# [PROBLEM TO SOLVE]
Rewrite the stretch of the records below from the line containing "This screenshot has width=1038, height=790." through the line containing "(x=443, y=20)", substituting "DNS Server" for "DHCP Server" and leaving everything else unchanged.

# [SUPPLIED DATA]

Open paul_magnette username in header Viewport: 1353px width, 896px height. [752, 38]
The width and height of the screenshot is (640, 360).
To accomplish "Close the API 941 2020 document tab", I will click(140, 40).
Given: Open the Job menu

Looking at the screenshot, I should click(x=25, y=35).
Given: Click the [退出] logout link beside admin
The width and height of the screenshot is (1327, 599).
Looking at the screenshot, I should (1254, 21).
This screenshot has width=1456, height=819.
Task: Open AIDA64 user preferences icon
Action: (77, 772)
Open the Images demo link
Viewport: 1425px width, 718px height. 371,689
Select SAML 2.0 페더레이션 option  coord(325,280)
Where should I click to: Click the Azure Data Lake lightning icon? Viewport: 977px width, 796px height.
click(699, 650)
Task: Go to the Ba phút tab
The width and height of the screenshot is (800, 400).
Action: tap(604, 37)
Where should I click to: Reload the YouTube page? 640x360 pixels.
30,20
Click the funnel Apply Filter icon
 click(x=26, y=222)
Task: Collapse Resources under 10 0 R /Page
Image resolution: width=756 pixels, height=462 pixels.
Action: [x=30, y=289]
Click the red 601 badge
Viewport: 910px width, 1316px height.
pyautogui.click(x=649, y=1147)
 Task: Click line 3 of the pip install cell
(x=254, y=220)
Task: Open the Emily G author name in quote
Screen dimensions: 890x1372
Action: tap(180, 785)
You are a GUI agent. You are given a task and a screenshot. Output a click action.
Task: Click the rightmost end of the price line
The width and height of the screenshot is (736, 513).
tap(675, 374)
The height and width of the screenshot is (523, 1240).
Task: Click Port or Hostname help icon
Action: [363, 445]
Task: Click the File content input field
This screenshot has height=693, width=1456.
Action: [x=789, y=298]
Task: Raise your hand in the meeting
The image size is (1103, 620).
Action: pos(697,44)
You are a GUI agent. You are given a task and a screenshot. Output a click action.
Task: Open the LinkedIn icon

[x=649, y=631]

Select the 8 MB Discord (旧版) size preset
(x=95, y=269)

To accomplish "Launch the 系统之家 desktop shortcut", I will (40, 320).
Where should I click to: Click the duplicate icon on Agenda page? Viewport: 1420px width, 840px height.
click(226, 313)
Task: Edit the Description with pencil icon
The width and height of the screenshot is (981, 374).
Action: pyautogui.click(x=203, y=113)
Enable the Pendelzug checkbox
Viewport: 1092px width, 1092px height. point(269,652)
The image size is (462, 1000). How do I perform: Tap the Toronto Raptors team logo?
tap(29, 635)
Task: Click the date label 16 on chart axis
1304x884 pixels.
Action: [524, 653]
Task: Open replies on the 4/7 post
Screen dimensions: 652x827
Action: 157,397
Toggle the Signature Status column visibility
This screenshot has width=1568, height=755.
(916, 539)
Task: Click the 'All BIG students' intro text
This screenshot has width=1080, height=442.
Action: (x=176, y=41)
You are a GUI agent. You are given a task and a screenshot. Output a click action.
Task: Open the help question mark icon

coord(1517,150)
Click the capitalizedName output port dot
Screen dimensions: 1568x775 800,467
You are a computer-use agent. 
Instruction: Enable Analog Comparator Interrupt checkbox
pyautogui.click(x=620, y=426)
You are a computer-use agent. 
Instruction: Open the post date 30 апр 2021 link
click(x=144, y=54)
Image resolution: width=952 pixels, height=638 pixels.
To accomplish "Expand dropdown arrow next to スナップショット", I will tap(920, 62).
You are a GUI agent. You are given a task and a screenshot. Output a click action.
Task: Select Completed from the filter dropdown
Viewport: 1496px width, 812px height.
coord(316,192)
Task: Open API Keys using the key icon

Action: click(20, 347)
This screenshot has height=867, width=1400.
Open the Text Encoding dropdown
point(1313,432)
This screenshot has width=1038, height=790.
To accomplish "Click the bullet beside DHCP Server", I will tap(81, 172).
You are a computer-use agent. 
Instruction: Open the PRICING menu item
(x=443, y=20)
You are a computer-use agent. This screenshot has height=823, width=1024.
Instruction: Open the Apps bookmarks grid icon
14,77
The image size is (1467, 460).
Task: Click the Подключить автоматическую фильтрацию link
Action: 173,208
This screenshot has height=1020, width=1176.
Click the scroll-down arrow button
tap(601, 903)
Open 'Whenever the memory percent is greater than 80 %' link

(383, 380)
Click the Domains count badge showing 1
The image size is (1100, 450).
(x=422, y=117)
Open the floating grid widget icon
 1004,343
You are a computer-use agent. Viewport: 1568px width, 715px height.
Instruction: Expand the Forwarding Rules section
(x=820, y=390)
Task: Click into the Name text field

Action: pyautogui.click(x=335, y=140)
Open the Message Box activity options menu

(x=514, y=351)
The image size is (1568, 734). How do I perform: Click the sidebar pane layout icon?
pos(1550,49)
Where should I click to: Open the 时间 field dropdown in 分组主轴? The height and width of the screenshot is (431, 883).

# [RIGHT ANSWER]
This screenshot has width=1038, height=790.
To accomplish "Click the bullet beside DNS Server", I will tap(81, 172).
You are a computer-use agent. 
Instruction: Open the PRICING menu item
(x=443, y=20)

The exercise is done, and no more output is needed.